Win32 crashes with large static structures
08 September 2012The background to this little incident is a last-minute work mode known as headless chicken, and is a follow-on from the previous incident with burned-out laptop drives. It is amazing how many things go wrong when loads of people are constantly dumping little problems on you, but the focus here is the technicalities of one of Windows's little gotchas.
A newly repaired server needed QA testing following modifications, so I grabbed the latest build of the software and installed it. All seemed fine apart from one small but critical in-house Windows Service, which was odd as it was a module that had not had any work done on it for months. Just to be sure I ran the project rebuild script then copied the binary manually. Same result.
Next stage was to compile the standalone command-line version of the service, and as a quick check I decided to run it on my development system. Crash. Eventually I hooked up GDB (I was using MinGW, which includes a Windows version of GDB), which told me where it was going down. Below is an approximate recreation of what i saw:
(gdb) r Starting program: D:\IPtv\testsrv.exe [New Thread 3388.0x1548] Program received signal SIGSEGV, Segmentation fault. 0x0046e816 in _alloca() (gdb) bt #0 0x0046e816 in _alloca () #1 0x0046d817 in main (argc=1, argv=0x8e1010) at win32.c:645
Of course I initially only registered main()

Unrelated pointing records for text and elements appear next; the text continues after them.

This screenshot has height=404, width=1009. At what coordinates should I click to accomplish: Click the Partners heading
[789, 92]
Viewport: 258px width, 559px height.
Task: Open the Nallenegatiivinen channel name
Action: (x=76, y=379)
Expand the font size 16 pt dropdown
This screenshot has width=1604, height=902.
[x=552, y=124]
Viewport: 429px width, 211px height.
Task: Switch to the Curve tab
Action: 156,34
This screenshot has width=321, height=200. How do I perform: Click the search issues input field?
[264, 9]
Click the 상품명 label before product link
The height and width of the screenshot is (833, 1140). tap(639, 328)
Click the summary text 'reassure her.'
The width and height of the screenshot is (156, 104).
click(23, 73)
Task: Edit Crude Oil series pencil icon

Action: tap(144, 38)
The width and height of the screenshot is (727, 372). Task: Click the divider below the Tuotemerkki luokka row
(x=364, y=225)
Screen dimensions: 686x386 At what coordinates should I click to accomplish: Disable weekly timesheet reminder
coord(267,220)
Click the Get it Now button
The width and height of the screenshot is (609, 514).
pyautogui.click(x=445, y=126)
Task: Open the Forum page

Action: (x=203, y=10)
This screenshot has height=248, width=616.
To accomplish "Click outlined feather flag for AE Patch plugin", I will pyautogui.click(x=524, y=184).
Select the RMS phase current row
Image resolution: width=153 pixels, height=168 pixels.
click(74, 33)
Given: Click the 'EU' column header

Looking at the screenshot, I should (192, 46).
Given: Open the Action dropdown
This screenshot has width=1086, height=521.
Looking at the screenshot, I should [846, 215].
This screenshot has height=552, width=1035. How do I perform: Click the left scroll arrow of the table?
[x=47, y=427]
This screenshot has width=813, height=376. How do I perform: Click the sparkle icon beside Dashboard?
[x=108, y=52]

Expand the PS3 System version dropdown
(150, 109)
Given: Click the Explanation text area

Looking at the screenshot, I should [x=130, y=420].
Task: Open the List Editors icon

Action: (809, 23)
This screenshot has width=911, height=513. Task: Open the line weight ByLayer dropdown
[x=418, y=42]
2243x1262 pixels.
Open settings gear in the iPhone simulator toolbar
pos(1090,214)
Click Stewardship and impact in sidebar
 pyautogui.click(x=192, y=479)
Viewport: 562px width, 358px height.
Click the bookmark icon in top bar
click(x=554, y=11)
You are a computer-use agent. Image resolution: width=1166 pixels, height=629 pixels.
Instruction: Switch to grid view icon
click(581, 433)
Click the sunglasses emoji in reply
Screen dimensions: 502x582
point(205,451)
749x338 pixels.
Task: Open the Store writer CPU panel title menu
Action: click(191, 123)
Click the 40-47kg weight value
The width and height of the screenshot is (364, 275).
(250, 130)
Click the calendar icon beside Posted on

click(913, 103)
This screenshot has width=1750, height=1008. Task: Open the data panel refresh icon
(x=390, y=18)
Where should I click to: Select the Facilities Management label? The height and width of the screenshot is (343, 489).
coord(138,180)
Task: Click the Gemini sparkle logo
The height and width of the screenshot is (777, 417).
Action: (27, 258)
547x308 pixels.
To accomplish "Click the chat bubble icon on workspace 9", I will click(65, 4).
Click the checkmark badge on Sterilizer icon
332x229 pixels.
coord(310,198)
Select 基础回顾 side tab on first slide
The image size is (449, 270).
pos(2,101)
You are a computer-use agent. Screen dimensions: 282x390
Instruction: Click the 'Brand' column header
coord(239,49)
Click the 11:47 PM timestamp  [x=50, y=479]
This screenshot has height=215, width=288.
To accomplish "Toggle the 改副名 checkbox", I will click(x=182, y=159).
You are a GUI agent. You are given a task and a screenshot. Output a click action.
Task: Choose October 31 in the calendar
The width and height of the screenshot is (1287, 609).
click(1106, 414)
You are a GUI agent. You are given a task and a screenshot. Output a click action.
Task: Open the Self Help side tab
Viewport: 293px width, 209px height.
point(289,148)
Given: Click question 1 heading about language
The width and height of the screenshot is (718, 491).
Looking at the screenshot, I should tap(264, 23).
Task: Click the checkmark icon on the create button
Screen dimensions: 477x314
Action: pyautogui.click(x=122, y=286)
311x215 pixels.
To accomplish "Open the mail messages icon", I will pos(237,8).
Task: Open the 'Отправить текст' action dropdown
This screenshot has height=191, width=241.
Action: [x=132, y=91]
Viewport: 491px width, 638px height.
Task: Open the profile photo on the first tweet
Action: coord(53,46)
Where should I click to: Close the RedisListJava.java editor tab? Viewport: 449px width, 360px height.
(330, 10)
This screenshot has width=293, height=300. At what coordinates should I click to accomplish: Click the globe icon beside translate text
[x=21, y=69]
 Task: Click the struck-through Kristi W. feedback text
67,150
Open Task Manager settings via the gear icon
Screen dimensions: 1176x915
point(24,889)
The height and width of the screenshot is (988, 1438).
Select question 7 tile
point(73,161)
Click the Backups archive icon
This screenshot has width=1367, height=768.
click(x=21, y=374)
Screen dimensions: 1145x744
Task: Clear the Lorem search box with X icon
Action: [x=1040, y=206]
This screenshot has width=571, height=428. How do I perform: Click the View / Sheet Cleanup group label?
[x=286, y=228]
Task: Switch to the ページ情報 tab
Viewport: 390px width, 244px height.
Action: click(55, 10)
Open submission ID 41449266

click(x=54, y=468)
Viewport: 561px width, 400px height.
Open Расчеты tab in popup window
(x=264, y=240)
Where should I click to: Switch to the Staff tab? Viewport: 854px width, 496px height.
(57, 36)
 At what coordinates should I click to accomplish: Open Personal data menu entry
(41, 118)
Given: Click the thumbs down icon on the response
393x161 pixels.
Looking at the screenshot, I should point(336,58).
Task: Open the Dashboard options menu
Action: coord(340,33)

, since it was only around 30 lines long. Spin forward a bit futher, and I eventually paid proper attention to which line was actually causing the crash (again, an approximate recreation):
int main(int argc, char *argv[]) { State_t usrLogins;
The alloca()
function is basically a malloc()
that allocates on the stack rather than the heap, and eventually it clicked: Recently the maximum number of users had been bumped up, and as a result the server state was around 8 megabytes in size, which Windows has difficulty with. Thankfully the solution just needed the implicit alloca()
being replaced by an explicit malloc()
.